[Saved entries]

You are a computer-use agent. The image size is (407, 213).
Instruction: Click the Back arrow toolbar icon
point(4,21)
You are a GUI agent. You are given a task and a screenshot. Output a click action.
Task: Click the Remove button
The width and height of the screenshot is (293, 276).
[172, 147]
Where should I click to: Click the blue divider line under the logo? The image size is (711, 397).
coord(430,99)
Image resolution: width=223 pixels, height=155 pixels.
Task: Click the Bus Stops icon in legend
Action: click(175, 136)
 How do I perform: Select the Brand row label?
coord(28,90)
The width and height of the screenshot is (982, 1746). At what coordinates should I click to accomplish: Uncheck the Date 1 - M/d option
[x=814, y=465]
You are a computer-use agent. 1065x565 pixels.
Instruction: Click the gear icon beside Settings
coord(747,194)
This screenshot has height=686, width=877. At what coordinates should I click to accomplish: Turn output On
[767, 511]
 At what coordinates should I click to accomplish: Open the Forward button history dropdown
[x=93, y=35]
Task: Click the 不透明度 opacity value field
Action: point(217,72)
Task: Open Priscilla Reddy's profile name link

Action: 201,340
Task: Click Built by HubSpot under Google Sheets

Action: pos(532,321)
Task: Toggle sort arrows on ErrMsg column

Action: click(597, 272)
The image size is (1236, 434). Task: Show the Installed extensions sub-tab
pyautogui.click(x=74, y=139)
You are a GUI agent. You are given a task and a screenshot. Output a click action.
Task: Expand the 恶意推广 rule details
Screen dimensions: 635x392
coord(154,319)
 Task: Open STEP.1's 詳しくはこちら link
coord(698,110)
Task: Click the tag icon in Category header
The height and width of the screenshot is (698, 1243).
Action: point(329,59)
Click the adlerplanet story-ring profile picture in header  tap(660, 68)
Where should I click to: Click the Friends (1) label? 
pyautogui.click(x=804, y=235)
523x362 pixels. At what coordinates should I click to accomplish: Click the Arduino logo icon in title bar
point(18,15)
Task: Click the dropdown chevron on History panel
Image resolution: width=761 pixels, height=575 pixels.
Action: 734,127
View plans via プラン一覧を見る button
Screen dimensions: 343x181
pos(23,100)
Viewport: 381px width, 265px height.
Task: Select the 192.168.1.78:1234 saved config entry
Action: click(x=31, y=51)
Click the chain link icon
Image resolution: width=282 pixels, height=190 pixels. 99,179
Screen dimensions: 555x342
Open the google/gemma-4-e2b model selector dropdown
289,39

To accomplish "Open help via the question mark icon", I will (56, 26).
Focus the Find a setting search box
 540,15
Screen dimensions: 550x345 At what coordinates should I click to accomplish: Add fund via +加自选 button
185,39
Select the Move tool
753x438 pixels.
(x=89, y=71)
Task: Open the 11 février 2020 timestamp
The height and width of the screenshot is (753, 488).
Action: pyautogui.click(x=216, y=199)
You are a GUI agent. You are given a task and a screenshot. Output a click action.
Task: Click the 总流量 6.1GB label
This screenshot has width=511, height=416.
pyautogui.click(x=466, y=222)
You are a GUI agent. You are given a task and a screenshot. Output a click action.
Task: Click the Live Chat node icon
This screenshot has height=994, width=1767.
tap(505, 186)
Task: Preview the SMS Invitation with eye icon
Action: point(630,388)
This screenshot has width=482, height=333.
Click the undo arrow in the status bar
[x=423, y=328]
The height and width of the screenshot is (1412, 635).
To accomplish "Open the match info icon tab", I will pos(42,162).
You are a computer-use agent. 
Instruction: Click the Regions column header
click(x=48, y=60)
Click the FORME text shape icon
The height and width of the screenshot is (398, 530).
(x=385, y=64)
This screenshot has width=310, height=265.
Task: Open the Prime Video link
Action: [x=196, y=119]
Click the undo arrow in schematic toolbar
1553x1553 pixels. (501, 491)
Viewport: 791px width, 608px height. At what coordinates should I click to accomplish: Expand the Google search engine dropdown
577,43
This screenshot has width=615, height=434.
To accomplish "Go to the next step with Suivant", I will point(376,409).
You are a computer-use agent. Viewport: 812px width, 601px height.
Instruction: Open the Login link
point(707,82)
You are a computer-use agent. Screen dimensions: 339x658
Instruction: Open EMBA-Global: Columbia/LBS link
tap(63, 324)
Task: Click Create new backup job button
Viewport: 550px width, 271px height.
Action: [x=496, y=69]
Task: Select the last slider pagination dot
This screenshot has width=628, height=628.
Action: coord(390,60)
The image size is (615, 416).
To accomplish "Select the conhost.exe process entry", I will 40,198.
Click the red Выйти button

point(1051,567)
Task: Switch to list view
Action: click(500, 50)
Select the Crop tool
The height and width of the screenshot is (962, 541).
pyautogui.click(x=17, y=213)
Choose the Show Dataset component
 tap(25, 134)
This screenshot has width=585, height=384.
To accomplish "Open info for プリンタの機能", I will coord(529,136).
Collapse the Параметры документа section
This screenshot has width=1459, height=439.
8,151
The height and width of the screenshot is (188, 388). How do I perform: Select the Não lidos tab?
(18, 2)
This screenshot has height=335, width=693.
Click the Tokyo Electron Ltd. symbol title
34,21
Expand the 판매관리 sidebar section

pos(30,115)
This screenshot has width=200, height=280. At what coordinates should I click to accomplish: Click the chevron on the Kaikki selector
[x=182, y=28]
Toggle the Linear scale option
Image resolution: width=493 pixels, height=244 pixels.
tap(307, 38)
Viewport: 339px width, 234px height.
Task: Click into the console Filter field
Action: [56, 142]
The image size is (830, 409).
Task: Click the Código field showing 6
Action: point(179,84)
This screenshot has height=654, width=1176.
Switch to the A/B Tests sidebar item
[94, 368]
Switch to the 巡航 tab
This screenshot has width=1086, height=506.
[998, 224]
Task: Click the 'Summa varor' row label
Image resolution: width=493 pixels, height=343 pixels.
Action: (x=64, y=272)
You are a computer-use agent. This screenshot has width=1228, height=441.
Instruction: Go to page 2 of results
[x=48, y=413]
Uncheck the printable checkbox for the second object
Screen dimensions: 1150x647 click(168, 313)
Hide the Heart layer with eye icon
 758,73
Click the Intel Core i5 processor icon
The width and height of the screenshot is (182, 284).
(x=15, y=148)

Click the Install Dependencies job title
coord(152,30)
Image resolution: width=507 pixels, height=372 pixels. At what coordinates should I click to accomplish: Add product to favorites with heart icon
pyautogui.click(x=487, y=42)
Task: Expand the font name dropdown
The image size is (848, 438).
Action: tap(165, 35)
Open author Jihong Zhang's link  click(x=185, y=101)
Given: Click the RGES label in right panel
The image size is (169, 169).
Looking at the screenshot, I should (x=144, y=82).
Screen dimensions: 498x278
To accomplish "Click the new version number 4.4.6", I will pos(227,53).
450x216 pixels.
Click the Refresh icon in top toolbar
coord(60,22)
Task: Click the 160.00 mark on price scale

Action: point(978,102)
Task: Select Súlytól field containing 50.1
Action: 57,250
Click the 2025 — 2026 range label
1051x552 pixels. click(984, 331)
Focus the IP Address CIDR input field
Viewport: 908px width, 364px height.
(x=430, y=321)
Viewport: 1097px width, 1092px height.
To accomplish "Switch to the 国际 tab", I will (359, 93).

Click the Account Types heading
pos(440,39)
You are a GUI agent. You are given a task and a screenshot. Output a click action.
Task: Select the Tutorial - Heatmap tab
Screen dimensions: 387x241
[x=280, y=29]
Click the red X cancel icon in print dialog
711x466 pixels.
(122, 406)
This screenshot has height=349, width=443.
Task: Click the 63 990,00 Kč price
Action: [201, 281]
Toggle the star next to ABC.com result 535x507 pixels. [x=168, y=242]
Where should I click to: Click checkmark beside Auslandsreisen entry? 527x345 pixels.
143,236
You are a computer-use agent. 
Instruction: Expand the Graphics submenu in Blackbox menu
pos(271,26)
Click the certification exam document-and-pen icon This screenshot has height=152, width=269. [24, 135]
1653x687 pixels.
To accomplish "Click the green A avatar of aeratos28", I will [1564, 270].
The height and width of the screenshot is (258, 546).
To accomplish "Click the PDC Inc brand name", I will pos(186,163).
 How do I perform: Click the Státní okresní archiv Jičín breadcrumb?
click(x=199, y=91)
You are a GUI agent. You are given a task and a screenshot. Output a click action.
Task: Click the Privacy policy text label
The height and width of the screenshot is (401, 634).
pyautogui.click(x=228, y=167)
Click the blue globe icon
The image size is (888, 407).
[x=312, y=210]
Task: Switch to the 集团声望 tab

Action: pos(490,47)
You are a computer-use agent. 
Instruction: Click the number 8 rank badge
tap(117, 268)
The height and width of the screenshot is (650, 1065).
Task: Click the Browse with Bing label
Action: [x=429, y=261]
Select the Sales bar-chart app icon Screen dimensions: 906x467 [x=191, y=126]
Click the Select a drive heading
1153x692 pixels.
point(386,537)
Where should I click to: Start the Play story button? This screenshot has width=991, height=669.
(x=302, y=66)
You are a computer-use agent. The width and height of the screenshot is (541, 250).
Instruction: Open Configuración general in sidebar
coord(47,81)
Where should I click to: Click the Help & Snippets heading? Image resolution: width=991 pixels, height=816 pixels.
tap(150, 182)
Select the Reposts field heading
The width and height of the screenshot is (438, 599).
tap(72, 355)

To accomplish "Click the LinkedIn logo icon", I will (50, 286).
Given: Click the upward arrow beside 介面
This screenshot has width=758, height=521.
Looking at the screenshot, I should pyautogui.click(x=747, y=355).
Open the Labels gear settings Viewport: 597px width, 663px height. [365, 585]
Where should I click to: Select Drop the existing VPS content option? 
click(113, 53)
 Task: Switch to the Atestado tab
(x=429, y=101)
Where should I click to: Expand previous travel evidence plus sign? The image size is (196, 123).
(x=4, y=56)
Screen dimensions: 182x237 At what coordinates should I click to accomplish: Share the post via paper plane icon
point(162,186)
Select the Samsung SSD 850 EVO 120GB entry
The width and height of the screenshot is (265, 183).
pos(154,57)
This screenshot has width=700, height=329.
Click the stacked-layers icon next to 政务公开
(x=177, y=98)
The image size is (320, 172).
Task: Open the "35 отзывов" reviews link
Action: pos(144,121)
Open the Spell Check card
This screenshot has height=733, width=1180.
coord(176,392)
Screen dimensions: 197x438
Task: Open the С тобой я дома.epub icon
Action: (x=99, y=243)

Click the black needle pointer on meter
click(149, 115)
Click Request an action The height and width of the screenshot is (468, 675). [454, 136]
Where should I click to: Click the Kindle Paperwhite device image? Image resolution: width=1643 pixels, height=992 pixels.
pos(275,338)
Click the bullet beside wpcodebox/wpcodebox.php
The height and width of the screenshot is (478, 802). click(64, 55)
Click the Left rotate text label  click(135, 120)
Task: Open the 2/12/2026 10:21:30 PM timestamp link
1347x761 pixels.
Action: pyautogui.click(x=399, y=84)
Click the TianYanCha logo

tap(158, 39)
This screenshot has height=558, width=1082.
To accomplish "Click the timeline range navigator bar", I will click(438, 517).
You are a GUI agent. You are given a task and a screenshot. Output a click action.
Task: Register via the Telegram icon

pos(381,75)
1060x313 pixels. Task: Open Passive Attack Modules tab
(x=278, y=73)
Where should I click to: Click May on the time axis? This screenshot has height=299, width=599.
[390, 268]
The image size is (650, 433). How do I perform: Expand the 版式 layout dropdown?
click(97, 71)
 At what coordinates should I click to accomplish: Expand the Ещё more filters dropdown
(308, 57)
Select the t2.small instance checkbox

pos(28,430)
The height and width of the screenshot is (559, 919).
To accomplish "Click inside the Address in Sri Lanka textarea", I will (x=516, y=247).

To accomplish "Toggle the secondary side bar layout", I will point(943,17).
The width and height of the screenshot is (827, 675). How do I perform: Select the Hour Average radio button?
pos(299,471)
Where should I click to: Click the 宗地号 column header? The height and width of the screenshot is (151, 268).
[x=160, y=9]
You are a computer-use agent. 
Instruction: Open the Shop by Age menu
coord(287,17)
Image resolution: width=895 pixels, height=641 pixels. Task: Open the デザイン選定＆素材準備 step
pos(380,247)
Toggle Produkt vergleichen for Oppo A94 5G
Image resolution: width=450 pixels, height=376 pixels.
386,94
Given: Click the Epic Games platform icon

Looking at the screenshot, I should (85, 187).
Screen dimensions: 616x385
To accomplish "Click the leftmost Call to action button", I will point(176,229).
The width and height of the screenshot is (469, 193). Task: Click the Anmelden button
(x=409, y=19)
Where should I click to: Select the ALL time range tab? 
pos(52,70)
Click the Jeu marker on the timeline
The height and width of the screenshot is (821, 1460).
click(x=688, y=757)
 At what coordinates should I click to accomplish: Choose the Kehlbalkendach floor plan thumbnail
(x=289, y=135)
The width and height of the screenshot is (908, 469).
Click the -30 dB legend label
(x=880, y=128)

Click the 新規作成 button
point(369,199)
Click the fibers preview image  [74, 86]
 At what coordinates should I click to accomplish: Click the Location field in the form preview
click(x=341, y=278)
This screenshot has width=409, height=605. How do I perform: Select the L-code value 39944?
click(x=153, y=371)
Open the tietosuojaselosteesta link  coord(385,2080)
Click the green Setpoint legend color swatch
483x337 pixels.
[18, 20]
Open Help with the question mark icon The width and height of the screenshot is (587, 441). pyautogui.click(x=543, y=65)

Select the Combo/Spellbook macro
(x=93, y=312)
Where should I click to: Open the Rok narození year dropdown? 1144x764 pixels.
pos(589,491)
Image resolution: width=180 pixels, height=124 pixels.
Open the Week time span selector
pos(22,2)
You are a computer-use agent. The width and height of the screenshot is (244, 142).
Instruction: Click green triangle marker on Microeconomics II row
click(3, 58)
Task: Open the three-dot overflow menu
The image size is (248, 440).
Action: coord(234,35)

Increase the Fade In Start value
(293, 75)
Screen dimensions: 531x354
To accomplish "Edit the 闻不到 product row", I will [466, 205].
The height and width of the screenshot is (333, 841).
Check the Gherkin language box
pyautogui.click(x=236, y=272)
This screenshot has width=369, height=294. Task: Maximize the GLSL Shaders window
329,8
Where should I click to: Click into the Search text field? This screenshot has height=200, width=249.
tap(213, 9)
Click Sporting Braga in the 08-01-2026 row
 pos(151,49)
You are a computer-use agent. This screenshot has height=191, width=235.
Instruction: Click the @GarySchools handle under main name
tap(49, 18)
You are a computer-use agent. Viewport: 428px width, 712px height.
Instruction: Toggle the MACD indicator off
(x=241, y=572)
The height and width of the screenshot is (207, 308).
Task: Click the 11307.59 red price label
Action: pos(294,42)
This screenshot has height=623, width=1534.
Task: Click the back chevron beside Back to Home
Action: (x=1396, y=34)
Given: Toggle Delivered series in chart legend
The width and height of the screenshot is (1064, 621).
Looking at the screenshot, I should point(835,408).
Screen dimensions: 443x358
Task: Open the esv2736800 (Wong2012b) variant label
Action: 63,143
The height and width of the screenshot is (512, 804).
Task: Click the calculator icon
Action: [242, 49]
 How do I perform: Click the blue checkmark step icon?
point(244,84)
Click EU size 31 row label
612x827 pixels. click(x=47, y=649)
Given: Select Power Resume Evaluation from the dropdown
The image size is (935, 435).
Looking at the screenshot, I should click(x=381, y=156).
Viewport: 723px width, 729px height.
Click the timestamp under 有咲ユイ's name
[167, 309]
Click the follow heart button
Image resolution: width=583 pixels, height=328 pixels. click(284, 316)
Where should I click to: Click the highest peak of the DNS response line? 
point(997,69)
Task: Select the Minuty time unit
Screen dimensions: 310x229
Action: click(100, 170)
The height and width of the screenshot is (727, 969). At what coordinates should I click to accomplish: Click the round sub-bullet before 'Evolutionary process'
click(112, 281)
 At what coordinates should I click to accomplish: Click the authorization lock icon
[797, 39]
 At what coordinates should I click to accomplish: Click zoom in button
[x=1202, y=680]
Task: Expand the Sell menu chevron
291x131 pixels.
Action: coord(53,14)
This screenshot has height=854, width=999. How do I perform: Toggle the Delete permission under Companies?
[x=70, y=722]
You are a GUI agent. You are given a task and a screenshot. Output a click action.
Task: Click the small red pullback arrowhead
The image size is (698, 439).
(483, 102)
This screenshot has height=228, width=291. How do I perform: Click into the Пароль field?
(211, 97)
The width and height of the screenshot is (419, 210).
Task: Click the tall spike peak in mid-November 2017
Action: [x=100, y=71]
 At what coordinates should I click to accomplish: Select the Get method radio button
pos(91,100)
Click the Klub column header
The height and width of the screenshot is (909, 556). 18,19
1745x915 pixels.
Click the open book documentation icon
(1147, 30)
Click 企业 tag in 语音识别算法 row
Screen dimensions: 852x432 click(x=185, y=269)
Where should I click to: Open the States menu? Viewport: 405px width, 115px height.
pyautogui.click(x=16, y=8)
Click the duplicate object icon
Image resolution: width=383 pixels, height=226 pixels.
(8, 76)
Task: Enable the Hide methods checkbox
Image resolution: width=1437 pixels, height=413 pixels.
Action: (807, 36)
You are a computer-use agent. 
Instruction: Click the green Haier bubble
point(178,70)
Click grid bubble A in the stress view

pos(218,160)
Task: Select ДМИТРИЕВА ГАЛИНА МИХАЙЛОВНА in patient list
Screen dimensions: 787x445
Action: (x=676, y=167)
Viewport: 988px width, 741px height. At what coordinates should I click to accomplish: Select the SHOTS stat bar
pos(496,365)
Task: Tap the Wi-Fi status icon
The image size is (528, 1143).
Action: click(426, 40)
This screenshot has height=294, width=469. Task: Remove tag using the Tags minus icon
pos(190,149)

### YOUR TASK
Among the lines above, which contain the word "question"? Copy every one.

### EXERCISE RESPONSE
To accomplish "Open help via the question mark icon", I will (56, 26).
Open Help with the question mark icon The width and height of the screenshot is (587, 441). pyautogui.click(x=543, y=65)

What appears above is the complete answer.